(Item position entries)
☆ ☆ ☆ ☆ ☆ ☆ ☆
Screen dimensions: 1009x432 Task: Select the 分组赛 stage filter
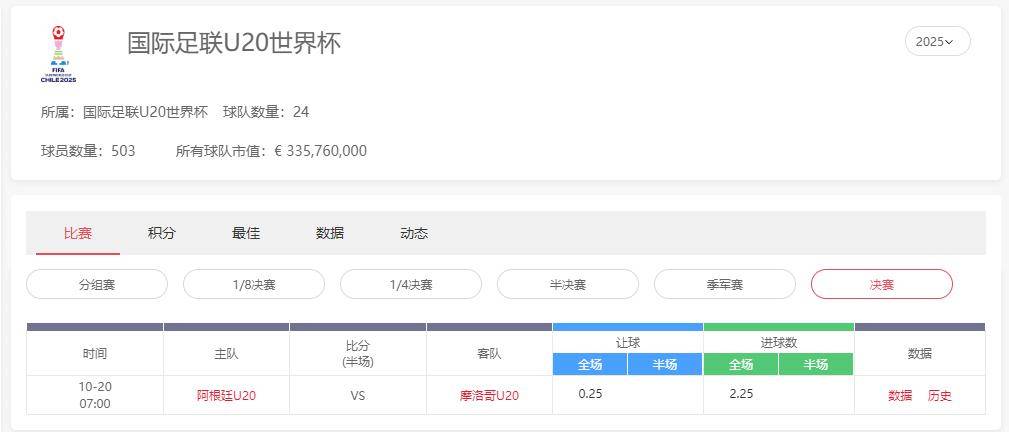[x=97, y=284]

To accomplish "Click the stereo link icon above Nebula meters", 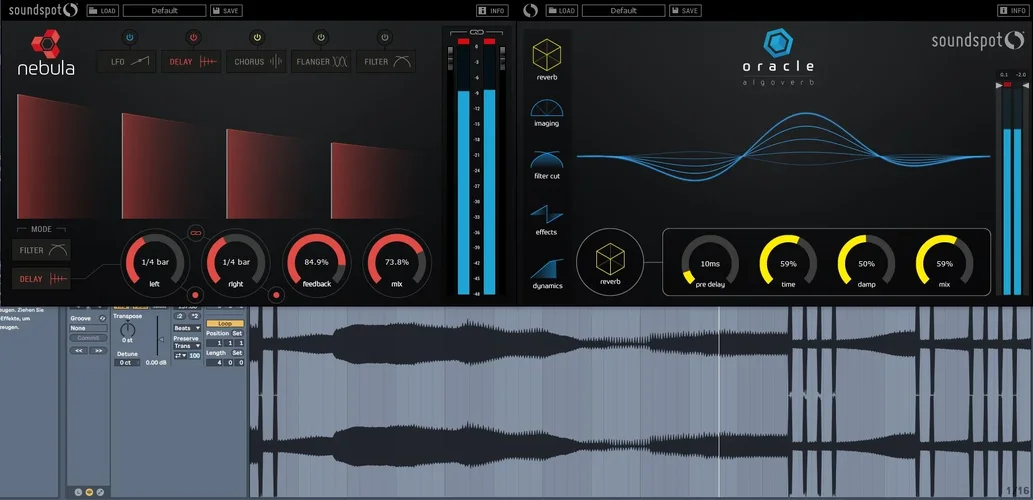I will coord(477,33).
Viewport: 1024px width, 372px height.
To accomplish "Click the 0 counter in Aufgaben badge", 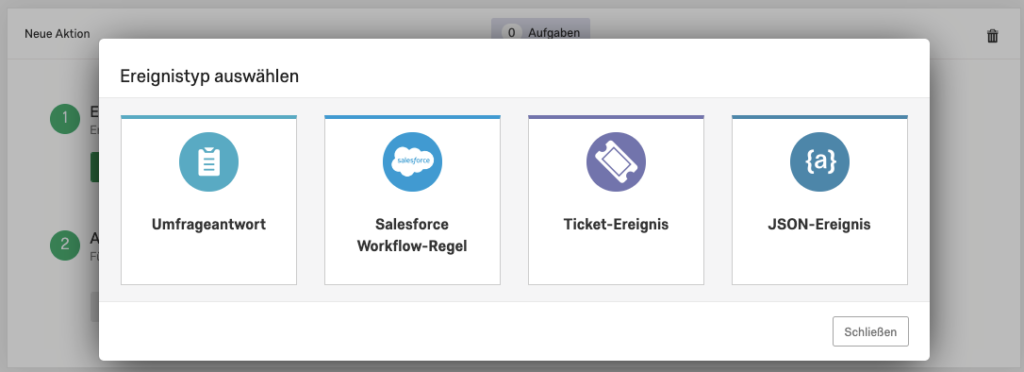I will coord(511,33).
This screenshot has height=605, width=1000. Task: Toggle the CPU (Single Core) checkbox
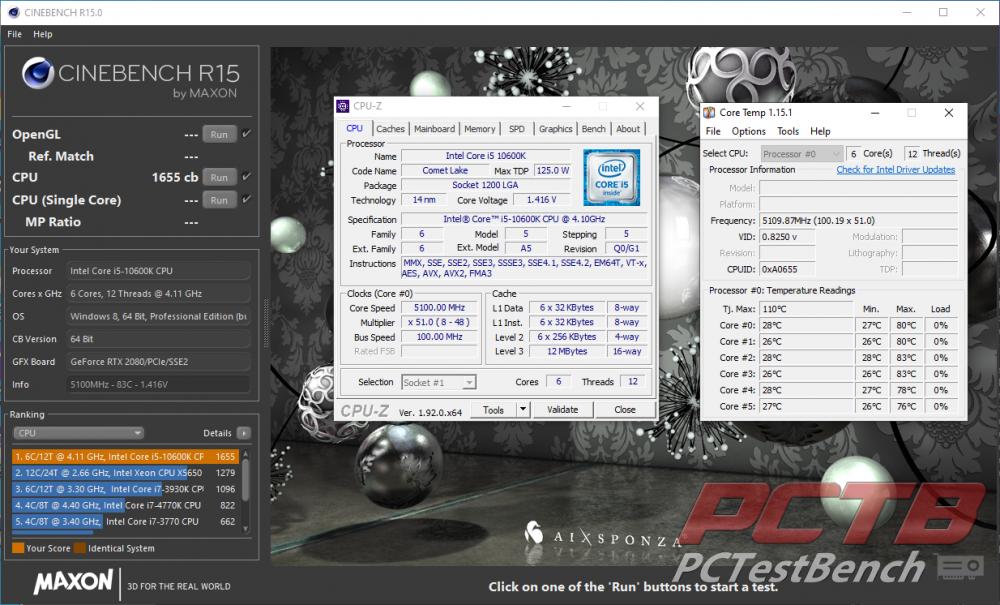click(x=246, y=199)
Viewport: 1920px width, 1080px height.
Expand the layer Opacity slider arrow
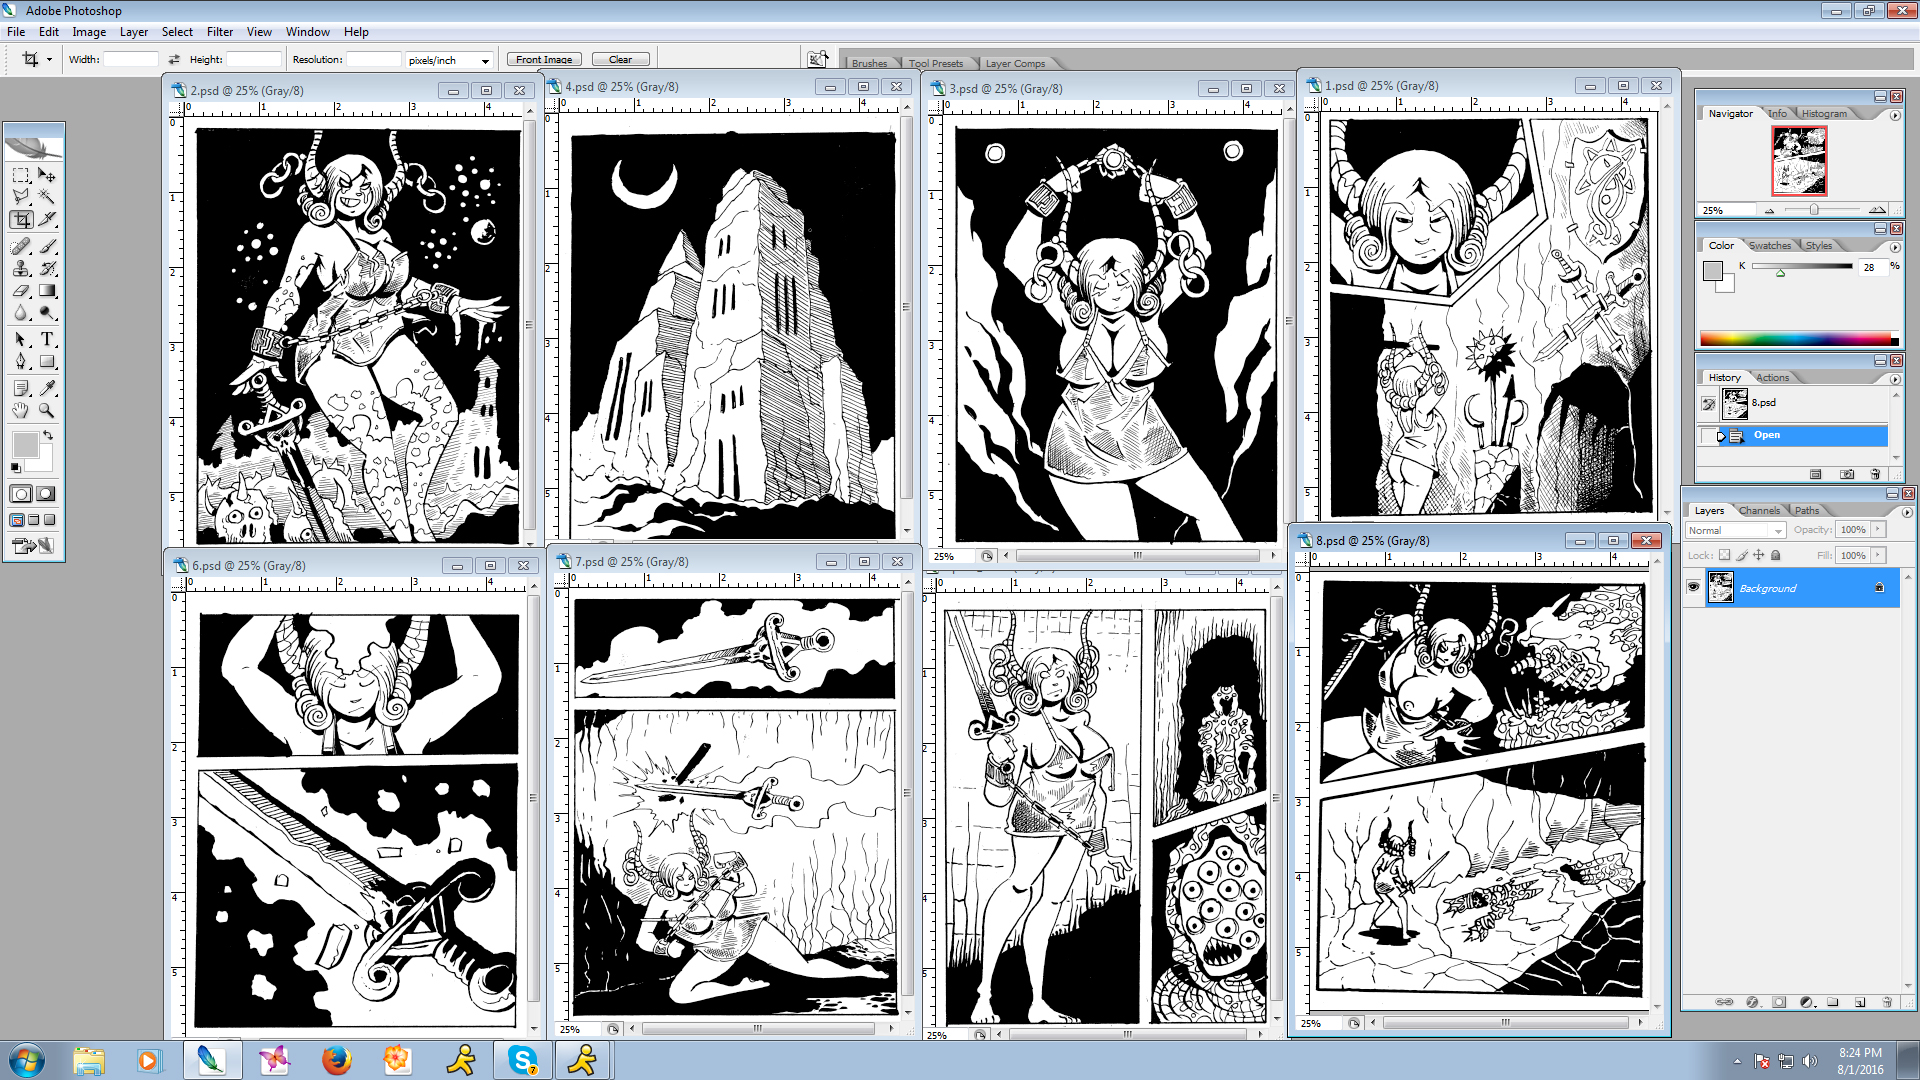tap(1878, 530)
☆ ☆ ☆ ☆ ☆ ☆ ☆
## Written instruction
Please write out again every line from the one with "Viewport: 1920px width, 1080px height." through the end of the items, both ends included and the wording of each item kept, adding 98 to every coordinate in the answers. Leave the pictures out.

## Full solution
Viewport: 1920px width, 1080px height.
Expand the layer Opacity slider arrow
tap(1976, 628)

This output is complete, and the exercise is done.